#### PROBLEM DETAILS
In the entries below, which lines run from the one containing "Task: Select the 笔 tick tab" to the one containing "The image size is (1632, 826)."? Copy exactly those lines, ends included, and no others.

#### SUPPLIED ENTRIES
- - - -

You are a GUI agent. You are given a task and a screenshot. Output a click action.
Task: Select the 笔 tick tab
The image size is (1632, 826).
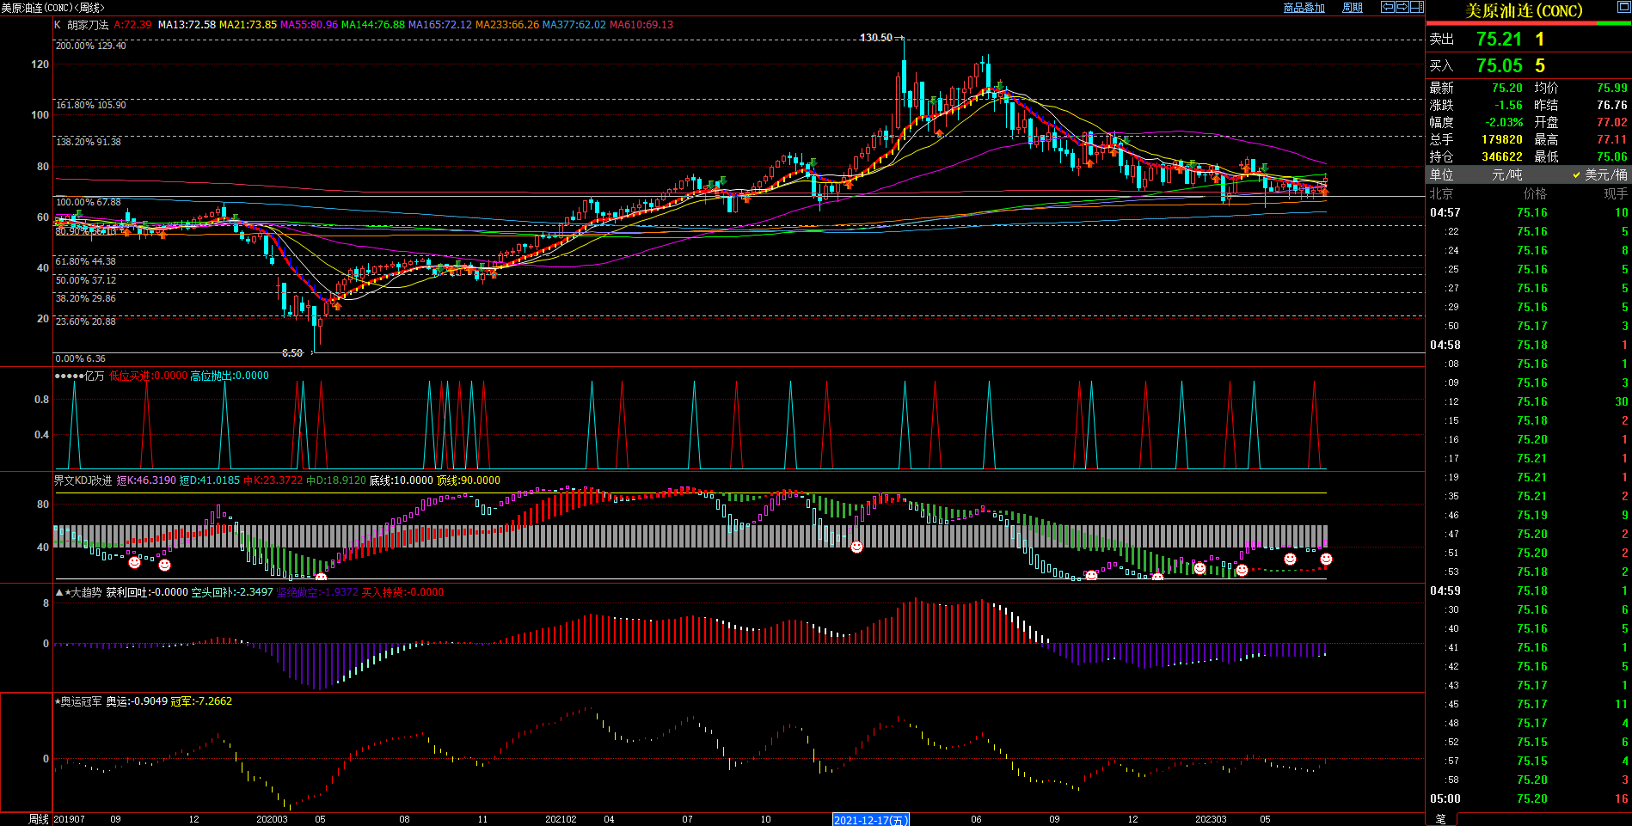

- - - -

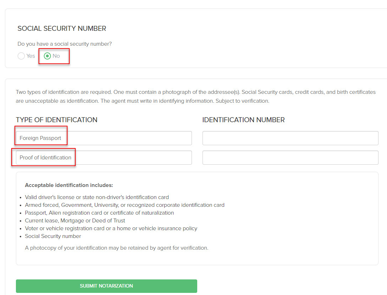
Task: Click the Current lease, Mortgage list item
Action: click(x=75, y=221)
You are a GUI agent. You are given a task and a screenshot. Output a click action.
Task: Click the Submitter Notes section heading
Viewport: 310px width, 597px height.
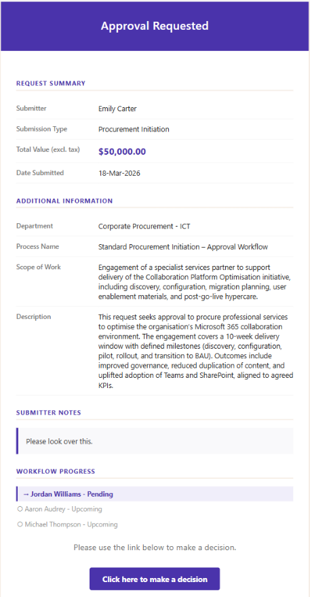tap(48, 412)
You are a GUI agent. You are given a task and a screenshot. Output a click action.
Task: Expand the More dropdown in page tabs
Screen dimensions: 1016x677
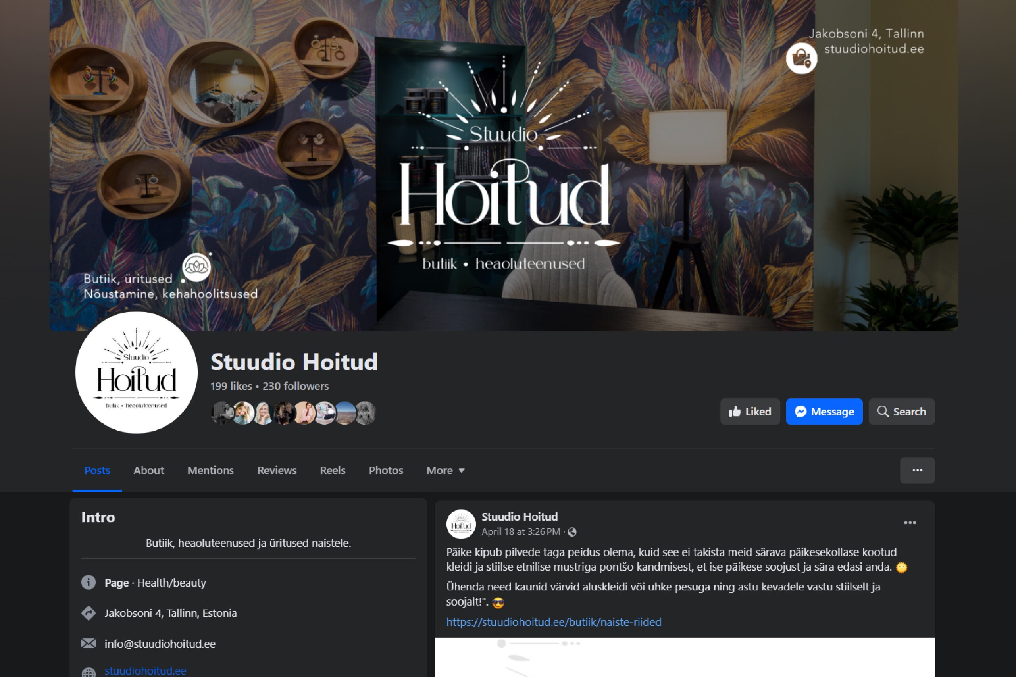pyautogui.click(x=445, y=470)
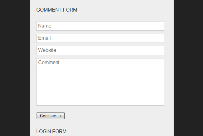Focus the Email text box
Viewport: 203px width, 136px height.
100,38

- - - -

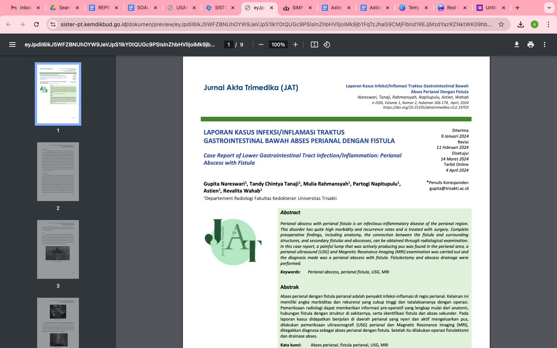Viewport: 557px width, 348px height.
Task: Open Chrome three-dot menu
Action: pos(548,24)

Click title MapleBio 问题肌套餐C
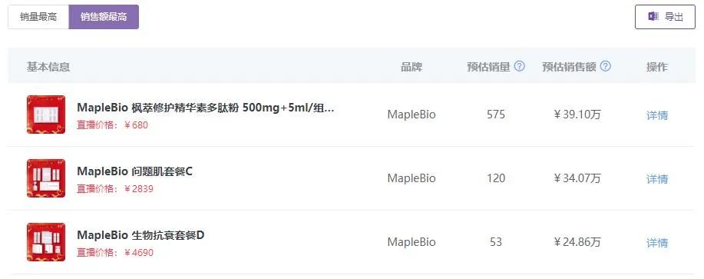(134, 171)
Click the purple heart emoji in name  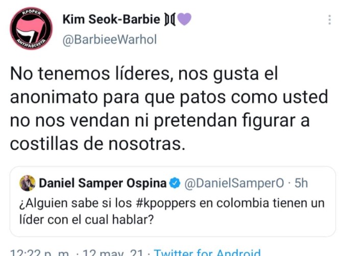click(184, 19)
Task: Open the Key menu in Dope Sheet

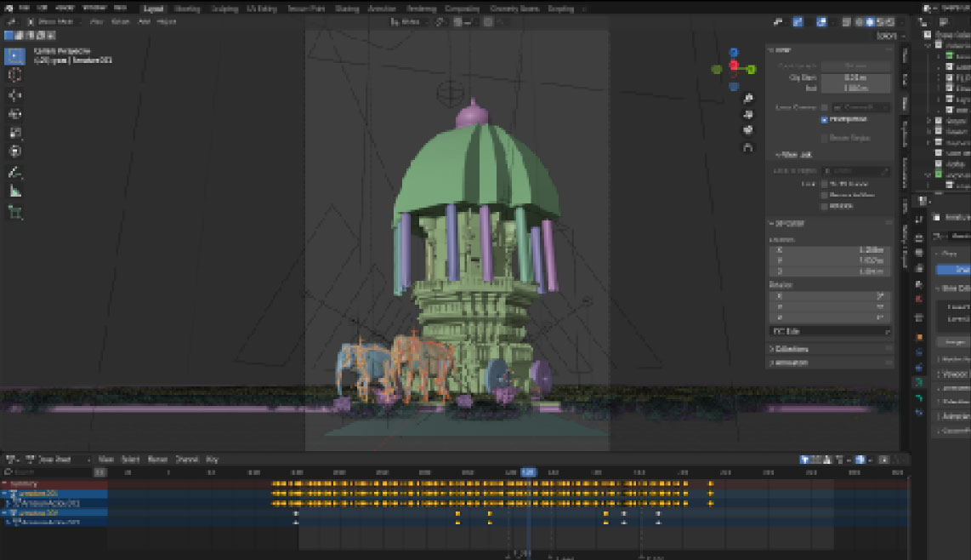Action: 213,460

- - - -

#### ANSWER SPACE
Task: Select the 笔 tick tab
The image size is (1632, 826).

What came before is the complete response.